本欄の前々回(2012年9月12日)更新分において「ユーロの戻りは、まだ継続するのか?」という話題を取り上げました。その時点で「そろそろ反落の可能性があり要警戒ということになる」、「まだ多少の上値余地はあるものと思われるが、ここからユーロ/ドルの買いで取りに行くことには相当の慎重さが求められる」などと述べました。果たしてその後の値動きはどうなったのか、あらためて検証しておきましょう。
9月12日以降のユーロ/ドルはもう一段の上値を試し、9月17日には1.3172ドルの高値を付けるに至りました。ところが、後に下げに転じたユーロ/ドルは連日のように上値を切り下げ続け、ここ数日は1.2900ドルを幾度が下回る場面も垣間見られるレベルまでの調整を余儀なくされています。振り返れば、7月下旬のドラギ発言をきっかけとして戻りに転じたユーロ/ドル相場でしたが、さすがに9月初旬から中旬にかけての値動きには相当の過熱感が感じられるようになっていたのです。
あらためて下の図で確認しておきますと、まず前々回の更新分で指摘した通り、直近の一定期間(この場合は14日間)において「上昇」と「下落」のどちらの勢いが強いかを示すRSI(14)が一時的にも80%を超えるレベルにまで達し、明らかに「買われ過ぎ」のシグナルを発していました。

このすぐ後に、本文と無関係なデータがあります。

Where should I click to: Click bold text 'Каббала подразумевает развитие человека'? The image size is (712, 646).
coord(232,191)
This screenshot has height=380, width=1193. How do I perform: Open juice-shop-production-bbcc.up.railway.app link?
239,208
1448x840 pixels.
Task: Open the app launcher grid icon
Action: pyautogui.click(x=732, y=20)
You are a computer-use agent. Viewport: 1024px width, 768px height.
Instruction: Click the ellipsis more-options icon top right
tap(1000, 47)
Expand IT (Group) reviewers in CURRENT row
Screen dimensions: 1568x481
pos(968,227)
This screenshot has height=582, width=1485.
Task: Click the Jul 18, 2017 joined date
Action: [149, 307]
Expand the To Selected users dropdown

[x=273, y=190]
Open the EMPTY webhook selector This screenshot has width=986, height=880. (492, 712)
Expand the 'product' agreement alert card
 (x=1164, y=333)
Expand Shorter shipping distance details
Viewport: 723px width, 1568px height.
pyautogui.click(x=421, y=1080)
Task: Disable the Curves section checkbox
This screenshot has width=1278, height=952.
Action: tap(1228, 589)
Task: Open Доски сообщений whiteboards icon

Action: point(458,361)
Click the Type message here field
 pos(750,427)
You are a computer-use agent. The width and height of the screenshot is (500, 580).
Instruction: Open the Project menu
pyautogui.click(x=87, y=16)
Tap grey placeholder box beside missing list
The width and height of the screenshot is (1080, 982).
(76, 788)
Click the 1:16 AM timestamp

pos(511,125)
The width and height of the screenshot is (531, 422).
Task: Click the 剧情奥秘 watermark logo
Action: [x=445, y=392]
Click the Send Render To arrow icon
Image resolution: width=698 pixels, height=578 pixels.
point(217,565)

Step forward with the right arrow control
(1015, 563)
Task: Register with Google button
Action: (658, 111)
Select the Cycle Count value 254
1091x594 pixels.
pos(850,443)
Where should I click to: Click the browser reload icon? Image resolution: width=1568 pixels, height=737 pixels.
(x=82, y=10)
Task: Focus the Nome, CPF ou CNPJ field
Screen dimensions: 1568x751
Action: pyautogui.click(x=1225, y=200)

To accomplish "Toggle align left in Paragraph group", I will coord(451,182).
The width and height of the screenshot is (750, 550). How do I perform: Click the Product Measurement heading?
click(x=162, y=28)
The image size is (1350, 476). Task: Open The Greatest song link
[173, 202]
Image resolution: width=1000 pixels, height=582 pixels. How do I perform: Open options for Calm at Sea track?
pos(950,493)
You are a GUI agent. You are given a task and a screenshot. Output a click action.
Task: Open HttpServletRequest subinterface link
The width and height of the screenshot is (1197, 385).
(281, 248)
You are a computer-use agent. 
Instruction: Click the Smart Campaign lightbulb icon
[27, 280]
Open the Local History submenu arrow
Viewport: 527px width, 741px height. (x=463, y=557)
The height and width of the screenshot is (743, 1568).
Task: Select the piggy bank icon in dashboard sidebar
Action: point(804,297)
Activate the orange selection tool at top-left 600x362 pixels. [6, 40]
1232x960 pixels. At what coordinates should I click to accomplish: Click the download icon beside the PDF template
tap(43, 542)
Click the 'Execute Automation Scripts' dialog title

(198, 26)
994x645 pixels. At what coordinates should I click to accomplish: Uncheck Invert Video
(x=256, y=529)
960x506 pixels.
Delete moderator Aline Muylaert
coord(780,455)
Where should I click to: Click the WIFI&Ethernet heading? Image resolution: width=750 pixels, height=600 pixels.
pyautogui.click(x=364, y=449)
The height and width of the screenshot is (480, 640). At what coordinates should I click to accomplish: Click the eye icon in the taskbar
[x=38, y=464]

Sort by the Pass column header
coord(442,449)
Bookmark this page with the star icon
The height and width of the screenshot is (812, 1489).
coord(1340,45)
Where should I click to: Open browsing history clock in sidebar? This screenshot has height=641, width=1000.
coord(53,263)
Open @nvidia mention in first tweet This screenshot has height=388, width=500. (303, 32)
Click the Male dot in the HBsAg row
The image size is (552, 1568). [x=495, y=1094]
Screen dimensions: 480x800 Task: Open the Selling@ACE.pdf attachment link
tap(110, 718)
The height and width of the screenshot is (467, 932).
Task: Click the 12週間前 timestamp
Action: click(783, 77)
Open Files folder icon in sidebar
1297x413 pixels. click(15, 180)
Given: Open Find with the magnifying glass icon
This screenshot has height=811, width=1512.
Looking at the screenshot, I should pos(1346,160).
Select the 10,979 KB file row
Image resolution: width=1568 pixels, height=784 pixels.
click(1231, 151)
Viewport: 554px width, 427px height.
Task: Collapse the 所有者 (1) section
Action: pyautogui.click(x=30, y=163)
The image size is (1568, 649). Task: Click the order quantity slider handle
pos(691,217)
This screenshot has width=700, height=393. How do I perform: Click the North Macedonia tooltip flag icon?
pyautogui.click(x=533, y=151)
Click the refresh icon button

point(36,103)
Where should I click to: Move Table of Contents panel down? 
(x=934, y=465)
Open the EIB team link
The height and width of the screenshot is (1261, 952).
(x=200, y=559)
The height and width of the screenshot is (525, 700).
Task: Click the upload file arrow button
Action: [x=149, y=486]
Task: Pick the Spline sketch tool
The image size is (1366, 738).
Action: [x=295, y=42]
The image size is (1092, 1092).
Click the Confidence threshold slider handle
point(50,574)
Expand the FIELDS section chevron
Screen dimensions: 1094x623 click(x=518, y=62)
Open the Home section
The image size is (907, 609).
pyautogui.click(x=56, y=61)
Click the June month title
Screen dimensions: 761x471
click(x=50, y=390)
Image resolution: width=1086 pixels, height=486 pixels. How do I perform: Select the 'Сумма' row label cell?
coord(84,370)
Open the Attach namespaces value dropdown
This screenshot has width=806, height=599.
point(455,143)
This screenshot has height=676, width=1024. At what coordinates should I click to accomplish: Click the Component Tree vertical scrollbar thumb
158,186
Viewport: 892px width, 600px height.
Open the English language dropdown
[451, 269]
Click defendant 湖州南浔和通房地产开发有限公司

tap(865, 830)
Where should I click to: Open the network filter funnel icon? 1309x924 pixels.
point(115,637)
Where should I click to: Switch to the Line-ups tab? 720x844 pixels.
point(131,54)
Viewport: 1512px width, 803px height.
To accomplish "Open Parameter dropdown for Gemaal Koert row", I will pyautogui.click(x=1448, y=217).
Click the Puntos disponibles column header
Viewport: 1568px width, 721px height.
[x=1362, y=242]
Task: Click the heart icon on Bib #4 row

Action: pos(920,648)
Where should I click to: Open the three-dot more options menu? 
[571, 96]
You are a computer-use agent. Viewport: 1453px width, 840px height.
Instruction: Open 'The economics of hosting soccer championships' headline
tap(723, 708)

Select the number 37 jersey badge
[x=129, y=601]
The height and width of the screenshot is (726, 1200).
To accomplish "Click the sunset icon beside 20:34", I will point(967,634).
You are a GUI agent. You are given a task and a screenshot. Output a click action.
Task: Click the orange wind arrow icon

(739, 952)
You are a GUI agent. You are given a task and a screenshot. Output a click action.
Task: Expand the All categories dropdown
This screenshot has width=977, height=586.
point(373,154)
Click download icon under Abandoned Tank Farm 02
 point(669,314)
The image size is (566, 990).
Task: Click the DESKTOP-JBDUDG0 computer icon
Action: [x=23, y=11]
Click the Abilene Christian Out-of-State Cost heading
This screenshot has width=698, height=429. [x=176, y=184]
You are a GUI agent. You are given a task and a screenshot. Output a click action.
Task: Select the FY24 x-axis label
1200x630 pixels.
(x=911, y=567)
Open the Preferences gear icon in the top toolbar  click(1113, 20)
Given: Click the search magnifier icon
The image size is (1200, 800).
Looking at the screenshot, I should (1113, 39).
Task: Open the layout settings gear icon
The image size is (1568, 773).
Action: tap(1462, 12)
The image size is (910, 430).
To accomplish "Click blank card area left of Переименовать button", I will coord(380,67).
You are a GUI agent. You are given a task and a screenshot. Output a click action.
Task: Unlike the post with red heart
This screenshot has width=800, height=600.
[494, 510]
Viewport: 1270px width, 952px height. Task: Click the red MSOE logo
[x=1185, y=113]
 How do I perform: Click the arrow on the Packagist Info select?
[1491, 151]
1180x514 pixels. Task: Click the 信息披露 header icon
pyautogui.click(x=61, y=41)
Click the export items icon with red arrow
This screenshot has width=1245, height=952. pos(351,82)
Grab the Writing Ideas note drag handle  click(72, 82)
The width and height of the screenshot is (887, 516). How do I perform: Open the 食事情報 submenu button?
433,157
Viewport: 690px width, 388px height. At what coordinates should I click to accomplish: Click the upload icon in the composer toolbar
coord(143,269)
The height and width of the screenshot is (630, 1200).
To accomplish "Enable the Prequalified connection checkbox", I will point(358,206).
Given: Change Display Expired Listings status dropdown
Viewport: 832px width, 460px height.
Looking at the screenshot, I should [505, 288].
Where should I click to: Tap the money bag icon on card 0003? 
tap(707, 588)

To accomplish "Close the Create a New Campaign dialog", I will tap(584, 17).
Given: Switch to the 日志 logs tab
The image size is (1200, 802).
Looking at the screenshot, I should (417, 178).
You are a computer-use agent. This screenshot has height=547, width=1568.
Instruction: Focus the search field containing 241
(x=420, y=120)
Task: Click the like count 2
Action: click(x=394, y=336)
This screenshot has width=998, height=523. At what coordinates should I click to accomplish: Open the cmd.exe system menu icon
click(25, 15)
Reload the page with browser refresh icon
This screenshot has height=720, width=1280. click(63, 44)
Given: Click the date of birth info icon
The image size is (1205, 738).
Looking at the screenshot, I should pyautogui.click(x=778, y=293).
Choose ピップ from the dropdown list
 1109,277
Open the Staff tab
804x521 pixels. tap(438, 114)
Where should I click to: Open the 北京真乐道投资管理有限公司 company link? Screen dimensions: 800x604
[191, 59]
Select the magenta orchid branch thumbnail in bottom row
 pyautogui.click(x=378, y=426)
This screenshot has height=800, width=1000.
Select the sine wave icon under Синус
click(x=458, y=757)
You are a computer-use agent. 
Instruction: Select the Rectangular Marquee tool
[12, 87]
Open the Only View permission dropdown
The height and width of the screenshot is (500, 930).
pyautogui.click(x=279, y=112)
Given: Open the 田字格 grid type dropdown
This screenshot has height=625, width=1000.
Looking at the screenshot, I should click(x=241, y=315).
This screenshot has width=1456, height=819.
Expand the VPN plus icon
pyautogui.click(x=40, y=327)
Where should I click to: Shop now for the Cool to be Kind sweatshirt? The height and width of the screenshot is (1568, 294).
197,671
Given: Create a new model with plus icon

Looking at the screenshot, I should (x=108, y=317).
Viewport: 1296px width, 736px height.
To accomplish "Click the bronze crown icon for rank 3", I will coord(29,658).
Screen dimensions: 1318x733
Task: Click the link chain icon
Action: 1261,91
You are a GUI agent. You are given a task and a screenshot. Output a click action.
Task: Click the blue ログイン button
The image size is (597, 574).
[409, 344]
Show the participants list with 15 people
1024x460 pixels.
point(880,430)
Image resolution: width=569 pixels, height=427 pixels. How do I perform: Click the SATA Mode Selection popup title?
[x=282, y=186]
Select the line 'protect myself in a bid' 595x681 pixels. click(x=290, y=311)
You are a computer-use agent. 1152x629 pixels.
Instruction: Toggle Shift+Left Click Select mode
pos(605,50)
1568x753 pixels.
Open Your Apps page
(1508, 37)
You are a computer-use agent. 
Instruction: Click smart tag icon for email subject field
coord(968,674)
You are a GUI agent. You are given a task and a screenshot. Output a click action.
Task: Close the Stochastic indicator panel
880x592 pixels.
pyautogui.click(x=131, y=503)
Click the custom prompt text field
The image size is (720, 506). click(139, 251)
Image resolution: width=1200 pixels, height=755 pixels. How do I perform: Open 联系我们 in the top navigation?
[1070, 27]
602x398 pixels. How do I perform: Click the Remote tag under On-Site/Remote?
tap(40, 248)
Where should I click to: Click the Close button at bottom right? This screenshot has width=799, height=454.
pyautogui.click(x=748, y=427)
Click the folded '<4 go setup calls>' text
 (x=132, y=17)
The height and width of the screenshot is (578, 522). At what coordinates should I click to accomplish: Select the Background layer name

また、200日移動平均線(200日線)が下向きのときに、市場価格が一時的にもそれを上抜けた場合は、そこが「売り時」となることが多いというセオリーにも当てはまっていました。
さらに、よく見ると9月17日の高値水準というのは、2011年5月高値から2012年7月安値までの下げに対する38.2%戻しの水準(計算上は1.3150ドル)に近く、ここでひとまず当面の到達感が拡がりやすくなる状況であったということも見逃せません。そして、なおもユーロ/ドル相場は2011年5月高値到達以降に形成された下降チャネル内での値動きに終始しており、9月17日高値はチャネル上限に近い水準であったということも確認することができます。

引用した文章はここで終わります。